**Aim of the task:** What you should repeat is the run of lines from the top of the listing below through the line with "Task: Expand the Customers sidebar chevron", exactly, with no pictures.

**Source records:**

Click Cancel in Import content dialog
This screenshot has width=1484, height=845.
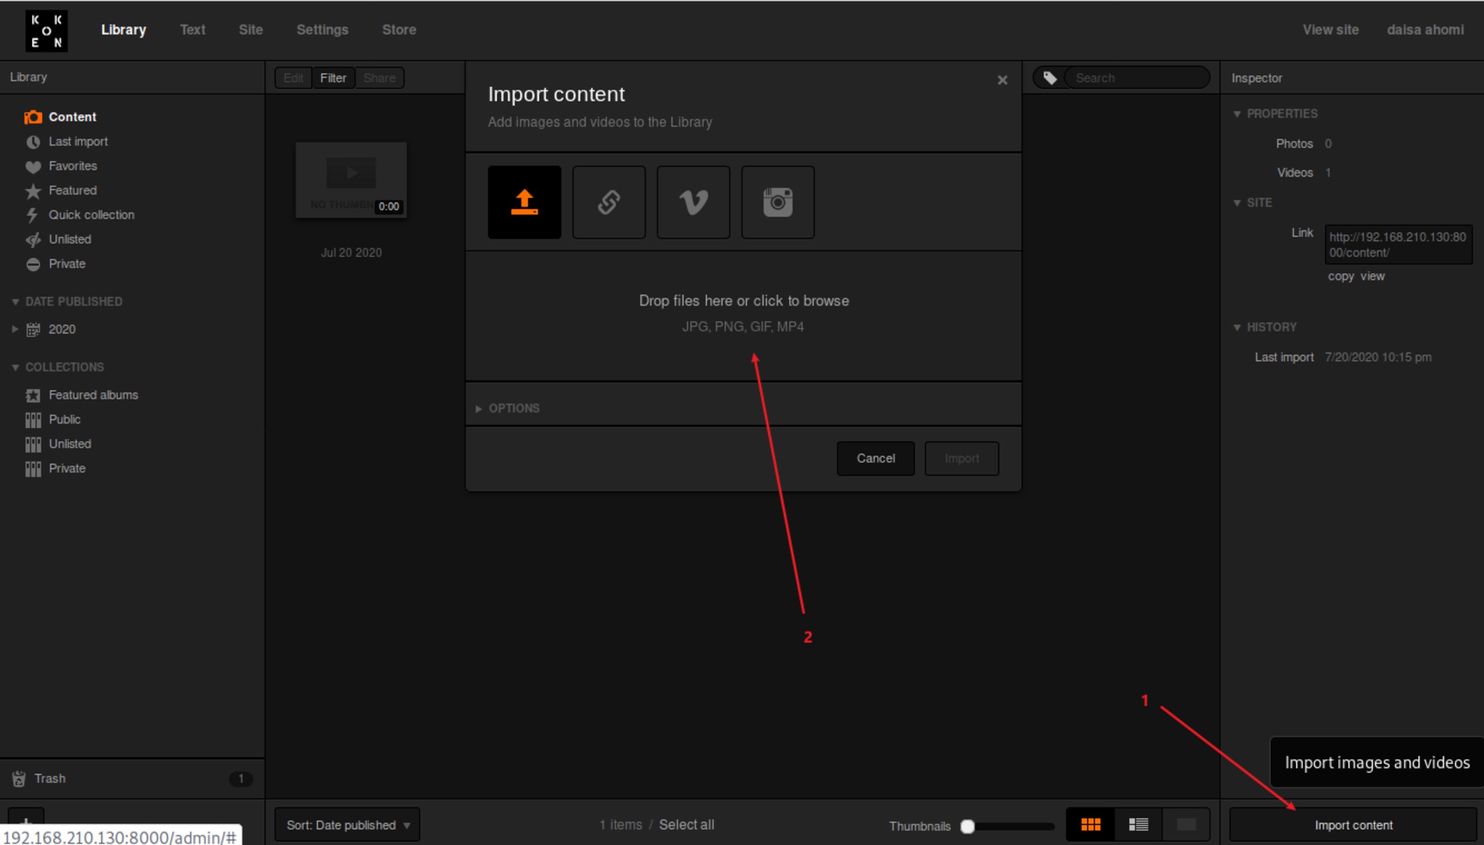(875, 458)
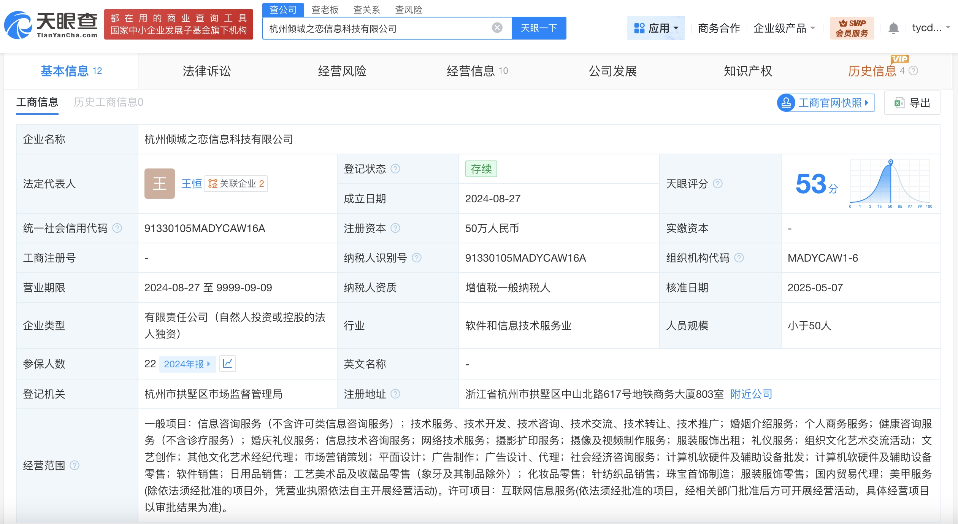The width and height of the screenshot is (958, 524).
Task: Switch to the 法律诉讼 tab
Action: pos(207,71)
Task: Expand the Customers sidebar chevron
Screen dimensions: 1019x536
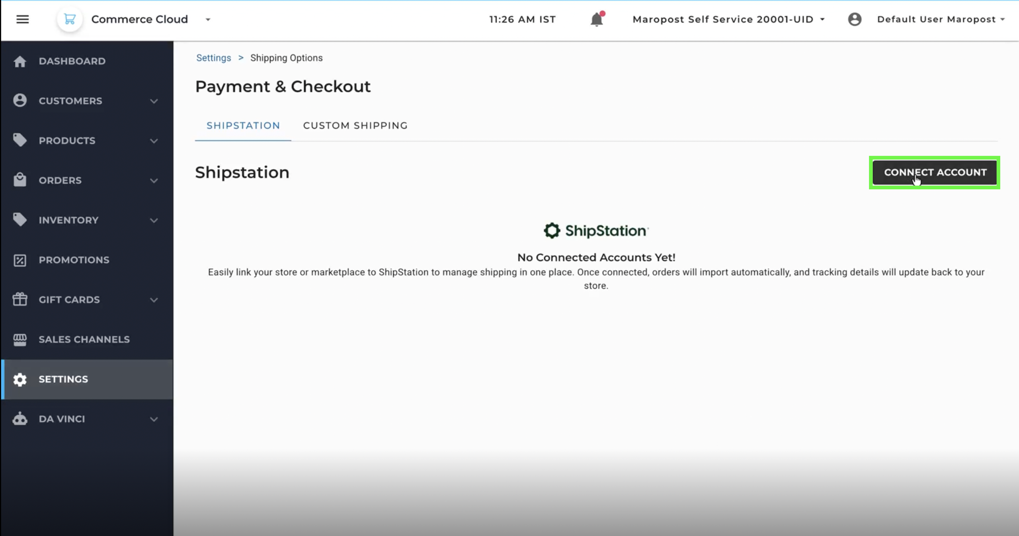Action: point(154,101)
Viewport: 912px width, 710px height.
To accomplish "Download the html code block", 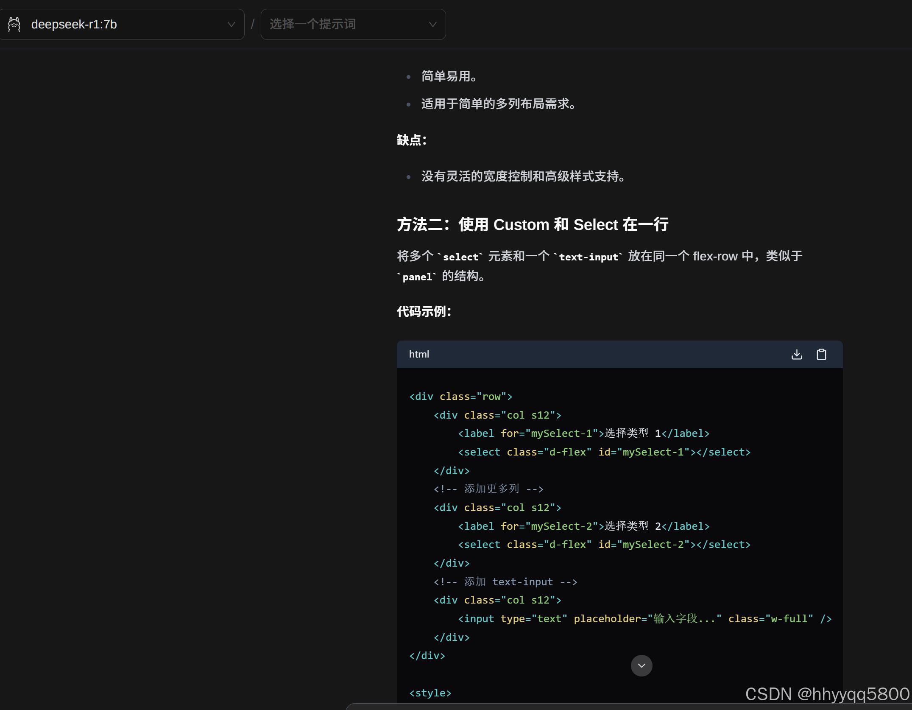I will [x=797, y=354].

**Exercise response:**
Click Cancel in Import content dialog
This screenshot has width=1484, height=845.
(875, 458)
The width and height of the screenshot is (958, 524).
Task: Switch to the 法律诉讼 tab
Action: pos(207,71)
Task: Expand the Customers sidebar chevron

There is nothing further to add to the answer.